##### DATA IN THIS EXERCISE

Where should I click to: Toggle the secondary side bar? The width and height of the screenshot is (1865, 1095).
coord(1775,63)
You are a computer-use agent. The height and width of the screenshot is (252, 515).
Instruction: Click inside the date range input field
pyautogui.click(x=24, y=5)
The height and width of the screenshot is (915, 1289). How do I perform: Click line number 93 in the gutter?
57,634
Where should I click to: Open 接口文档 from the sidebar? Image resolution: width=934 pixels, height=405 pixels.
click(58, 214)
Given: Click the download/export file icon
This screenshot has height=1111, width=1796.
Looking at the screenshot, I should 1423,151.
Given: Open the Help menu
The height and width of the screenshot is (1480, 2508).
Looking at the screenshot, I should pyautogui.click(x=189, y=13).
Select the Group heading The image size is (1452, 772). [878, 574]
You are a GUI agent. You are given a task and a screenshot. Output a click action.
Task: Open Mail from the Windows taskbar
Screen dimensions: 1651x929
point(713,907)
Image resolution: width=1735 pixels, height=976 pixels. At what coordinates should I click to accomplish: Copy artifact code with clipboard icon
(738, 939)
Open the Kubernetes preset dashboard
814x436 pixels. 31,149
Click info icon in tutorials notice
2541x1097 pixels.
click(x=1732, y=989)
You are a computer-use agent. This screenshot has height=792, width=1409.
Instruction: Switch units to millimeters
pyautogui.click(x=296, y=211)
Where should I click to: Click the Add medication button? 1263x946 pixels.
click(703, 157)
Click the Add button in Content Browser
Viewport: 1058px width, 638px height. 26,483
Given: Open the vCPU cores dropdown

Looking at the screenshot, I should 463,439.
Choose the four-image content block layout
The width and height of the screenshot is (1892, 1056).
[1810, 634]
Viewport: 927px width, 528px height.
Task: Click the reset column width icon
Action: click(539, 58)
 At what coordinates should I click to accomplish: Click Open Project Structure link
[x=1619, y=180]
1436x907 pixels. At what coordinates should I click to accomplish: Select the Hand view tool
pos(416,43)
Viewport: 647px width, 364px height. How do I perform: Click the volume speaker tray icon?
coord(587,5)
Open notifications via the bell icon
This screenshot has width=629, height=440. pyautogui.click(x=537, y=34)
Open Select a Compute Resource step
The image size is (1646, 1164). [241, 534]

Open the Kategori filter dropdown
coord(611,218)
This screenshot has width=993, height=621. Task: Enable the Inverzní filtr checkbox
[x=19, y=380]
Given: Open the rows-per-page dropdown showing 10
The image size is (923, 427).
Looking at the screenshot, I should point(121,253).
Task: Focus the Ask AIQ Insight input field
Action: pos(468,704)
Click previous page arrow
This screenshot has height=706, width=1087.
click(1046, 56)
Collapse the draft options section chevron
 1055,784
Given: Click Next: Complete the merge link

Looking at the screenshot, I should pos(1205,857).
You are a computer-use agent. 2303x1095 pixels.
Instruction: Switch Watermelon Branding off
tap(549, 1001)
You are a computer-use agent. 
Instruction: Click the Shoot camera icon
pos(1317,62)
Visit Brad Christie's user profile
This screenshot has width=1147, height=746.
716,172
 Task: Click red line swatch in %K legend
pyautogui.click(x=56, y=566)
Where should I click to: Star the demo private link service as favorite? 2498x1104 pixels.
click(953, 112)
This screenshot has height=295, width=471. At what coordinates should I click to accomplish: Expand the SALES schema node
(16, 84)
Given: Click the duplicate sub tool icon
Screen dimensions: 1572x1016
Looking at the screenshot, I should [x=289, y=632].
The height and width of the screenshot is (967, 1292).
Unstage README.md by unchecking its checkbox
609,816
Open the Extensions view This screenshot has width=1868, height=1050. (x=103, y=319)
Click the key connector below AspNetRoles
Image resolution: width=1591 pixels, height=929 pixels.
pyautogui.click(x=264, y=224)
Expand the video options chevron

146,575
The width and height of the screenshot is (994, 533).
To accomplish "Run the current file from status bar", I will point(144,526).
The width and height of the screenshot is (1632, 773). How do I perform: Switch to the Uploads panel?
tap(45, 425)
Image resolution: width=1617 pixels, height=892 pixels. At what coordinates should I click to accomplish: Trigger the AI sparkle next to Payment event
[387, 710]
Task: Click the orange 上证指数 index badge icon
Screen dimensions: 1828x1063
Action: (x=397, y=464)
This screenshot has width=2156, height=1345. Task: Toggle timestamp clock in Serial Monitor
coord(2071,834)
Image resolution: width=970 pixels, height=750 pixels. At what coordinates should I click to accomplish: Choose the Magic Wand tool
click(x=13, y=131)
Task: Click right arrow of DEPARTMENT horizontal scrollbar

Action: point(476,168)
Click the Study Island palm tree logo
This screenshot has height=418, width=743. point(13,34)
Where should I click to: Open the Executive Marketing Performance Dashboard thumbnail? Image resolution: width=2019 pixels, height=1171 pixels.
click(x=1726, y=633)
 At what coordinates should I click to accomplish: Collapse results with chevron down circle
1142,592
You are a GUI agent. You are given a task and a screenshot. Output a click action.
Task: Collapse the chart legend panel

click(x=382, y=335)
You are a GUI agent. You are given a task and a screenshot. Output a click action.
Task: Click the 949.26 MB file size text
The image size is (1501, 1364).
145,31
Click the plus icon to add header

##########

=== PROBLEM REQUIREMENTS ===
The output should be exactly the lines above from the line containing "At what coordinates should I click to accomplish: Click" to the line containing "Given: Open the rows-per-page", inclusive, with no other lines.

=== WRITTEN REPLY ===
 At what coordinates should I click to accomplish: Click Open Project Structure link
[x=1619, y=180]
1436x907 pixels. At what coordinates should I click to accomplish: Select the Hand view tool
pos(416,43)
Viewport: 647px width, 364px height. How do I perform: Click the volume speaker tray icon?
coord(587,5)
Open notifications via the bell icon
This screenshot has width=629, height=440. pyautogui.click(x=537, y=34)
Open Select a Compute Resource step
The image size is (1646, 1164). [241, 534]

Open the Kategori filter dropdown
coord(611,218)
This screenshot has width=993, height=621. Task: Enable the Inverzní filtr checkbox
[x=19, y=380]
Given: Open the rows-per-page dropdown showing 10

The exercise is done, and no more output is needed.